When you apply a Rocket Launch model to reality, you get what Mikkel refers to as boom and burst. You generate leads that aren't ready to buy, you burn out your marketing budget, and then you pivot to the next feature launch, leaving the previous product to die of neglect in the market.

 
 

The Campfire Model: A Slow Burn Strategy

The Campfire Launch model requires acknowledging that the hardest work happens after the initial flame is lit, shifting from campaign-thinking to commercialization-thinking.

 
 

Here are the four pillars of the Campfire model that every B2B marketer should know.

1. Commercialization is Not a Checklist

Too often, a launch is treated like a baton pass. Product builds it, hands it to Marketing. Marketing checks off a list of assets (video, one-pager, landing page) and hands it to Sales.

This assembly line approach creates a disconnect. 

Commercialization starts before you start developing the product.

It involves pricing strategy, channel partners, and positioning. If you are debating video production values before you have defined who your beachhead market is, your product launch may not go as planned.

2. Prime the Audience (and the Sales Team)

Mikkel also says the biggest bottleneck in a B2B launch is rarely the customer; it’s the internal sales organization.

If a sales rep feels insecure about a new complex product, they will take the path of least resistance: selling the old stuff they already know.

You can fix this by priming your internal audience months before the external release to build capability and confidence. If your CS and sales teams aren't fluent in the value (not just the features) before launch day, the launch has already failed.

 
 

3. The Beachhead Strategy

In a global organization, the temptation is to launch everywhere, all at once. This dilutes resources and focus.

The Campfire model suggests starting with a controlled fire. Identify a beachhead, or a specific niche, a set of key accounts, or a single geographic region, and win there first.

  • Phase 1: Target 50 specific accounts.

  • Phase 2: Leverage the logos and credibility from Phase 1 to expand to "lookalike" audiences.

  • Phase 3: Mass market.

For more on identifying your beachhead, check out this conversation with April Dunford. 

The go-to-market chain is never stronger than the weakest link. 

If you launch globally but your local support team in a specific region isn't ready, you burn that market.

 
 

4. Tending the Fire Post-Launch

This is where the money is made. 

In the Rocket model, the marketing team moves on to the next project after 90 days.
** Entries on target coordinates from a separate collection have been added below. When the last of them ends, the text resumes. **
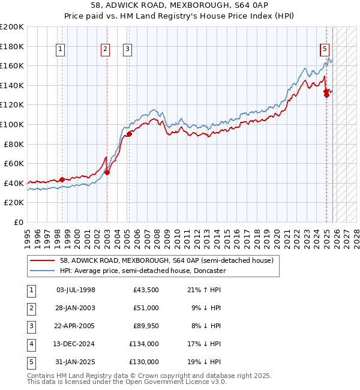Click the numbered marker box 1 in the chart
click(x=61, y=50)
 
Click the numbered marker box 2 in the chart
click(x=105, y=50)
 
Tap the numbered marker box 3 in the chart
click(x=128, y=50)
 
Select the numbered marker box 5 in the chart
click(x=325, y=50)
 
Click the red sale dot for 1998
click(x=62, y=179)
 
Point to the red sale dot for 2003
click(x=107, y=172)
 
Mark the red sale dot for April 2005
click(x=129, y=134)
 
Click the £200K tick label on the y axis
click(x=12, y=27)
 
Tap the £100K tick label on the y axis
click(x=12, y=124)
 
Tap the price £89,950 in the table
click(x=146, y=326)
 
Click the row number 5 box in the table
click(x=30, y=362)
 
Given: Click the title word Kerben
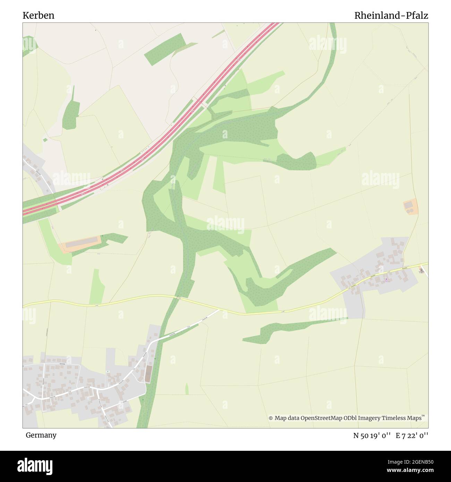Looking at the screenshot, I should tap(39, 16).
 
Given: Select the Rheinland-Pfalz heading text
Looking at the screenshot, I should tap(391, 16).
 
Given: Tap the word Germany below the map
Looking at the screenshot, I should tap(41, 435).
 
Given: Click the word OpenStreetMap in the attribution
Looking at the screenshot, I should tap(324, 418).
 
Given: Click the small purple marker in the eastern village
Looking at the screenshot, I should tap(387, 278).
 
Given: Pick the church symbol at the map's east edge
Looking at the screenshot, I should tap(422, 269).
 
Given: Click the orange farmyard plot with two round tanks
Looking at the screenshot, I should tap(410, 207).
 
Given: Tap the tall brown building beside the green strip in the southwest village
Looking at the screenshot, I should tap(149, 373).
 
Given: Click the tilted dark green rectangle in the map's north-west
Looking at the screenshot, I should tap(164, 49).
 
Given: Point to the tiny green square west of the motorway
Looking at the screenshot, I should tap(45, 140).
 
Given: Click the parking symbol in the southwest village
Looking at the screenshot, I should tap(108, 372).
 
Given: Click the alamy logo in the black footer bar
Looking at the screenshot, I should tap(35, 465).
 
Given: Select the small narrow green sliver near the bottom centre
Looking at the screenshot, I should tap(187, 389).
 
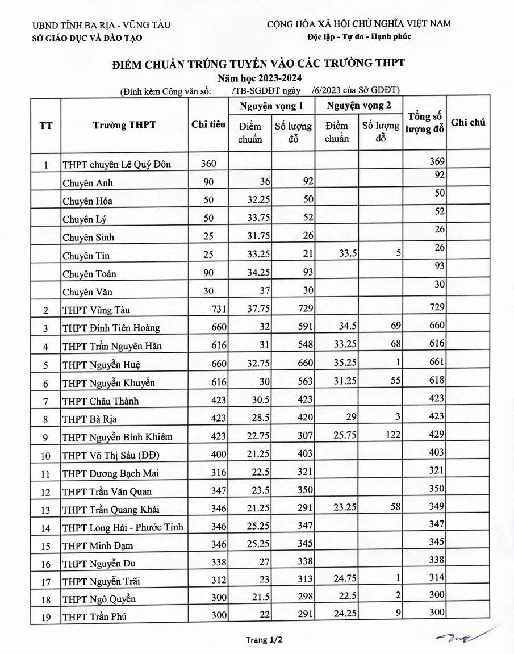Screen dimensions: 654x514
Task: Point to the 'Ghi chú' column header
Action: pos(468,122)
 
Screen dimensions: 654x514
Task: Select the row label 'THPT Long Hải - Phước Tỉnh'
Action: pos(123,527)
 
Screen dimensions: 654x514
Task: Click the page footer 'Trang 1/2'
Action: pos(264,640)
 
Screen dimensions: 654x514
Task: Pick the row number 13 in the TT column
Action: pos(45,510)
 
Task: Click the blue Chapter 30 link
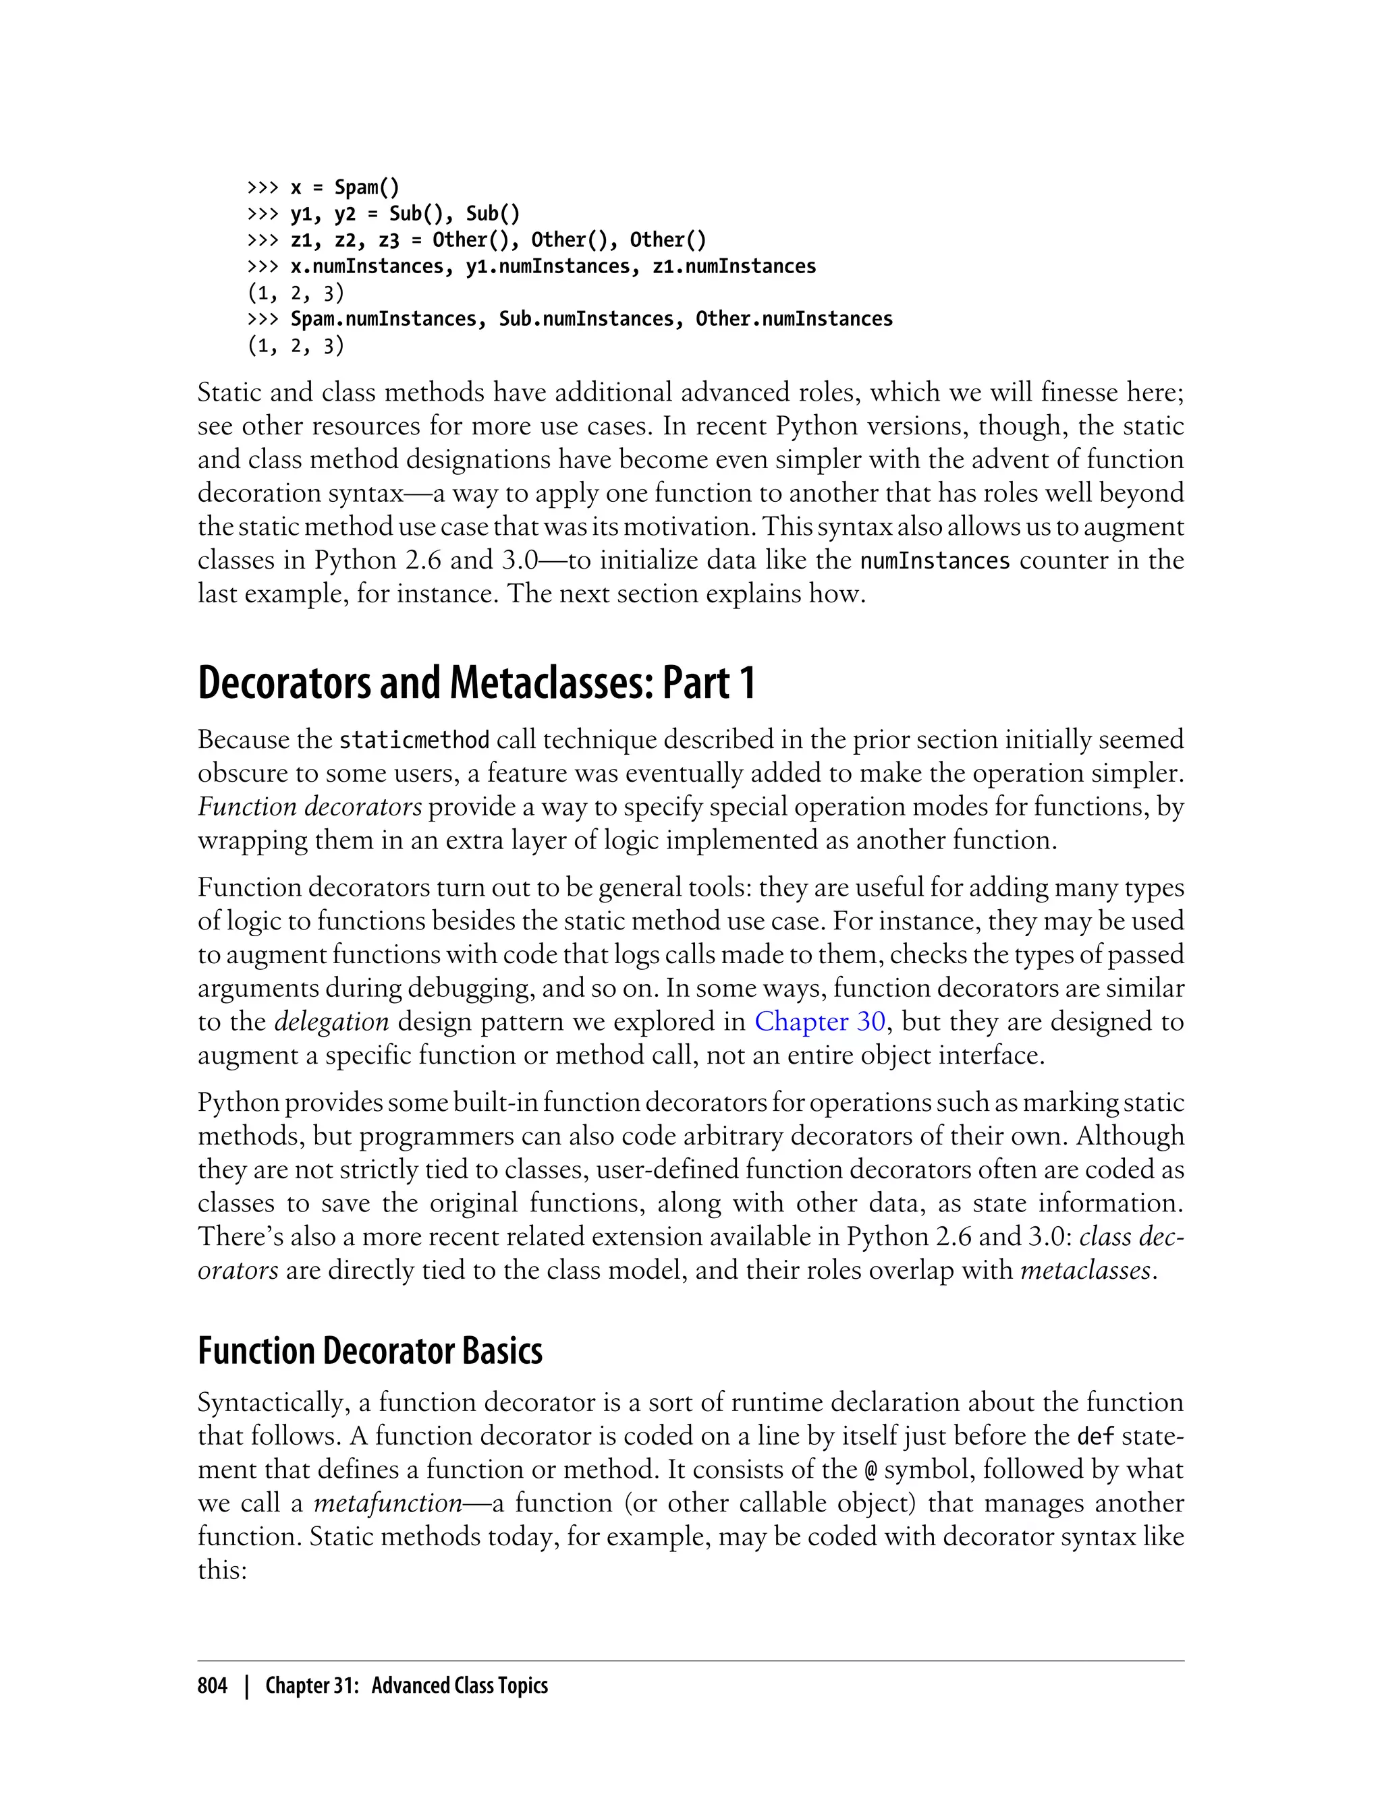819,1021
In the Campfire model, this is when you start adding logs to the fire.

You need to institute a feedback loop if your pre-launch strategy is built on hypotheses, not facts. It is common that how customers react to your pricing or how sales reps struggle with the pitch often contradicts the boardroom plan.

Three months post-launch, you shouldn't just be asking: how much revenue did we make? You should be asking:

  • Is the pricing working?

  • Is the positioning landing?

  • Do we need to change the messaging based on what sales reps are hearing?

Mikkel emphasizes that you must be willing to kill your darlings.

If the messaging isn't working, change it. It’s not beautiful, but it’s what needs to be done.

The Metrics That Matter

How do you measure a Campfire? 

If you only look at revenue in month one, you will likely deem the launch a failure.

Instead, look at a chain of leading indicators: Are reps pitching it? Is the message reaching the right accounts (even if they aren't buying yet)? Are customers willing to invest time (demos, meetings) even if the budget isn't approved yet?

Conclusion

We are operating in an era of scarce resources. We never have enough headcount, and we never have enough budget. The answer isn't to shout louder for shorter periods of time.

The answer is to stop building rockets that explode and burn out. Start building campfires. Gather the wood, prepare the kindling, light the spark, and then, most importantly, stay there and keep the fire burning until it catches.

About the Speaker

Mikkel Bach-Andersen is a Partner at Kvadrant Consulting, a Copenhagen-based management consultancy specializing in B2B commercial growth. He is the co-author of The Campfire Launch, a guide to fixing the broken model of B2B product launches.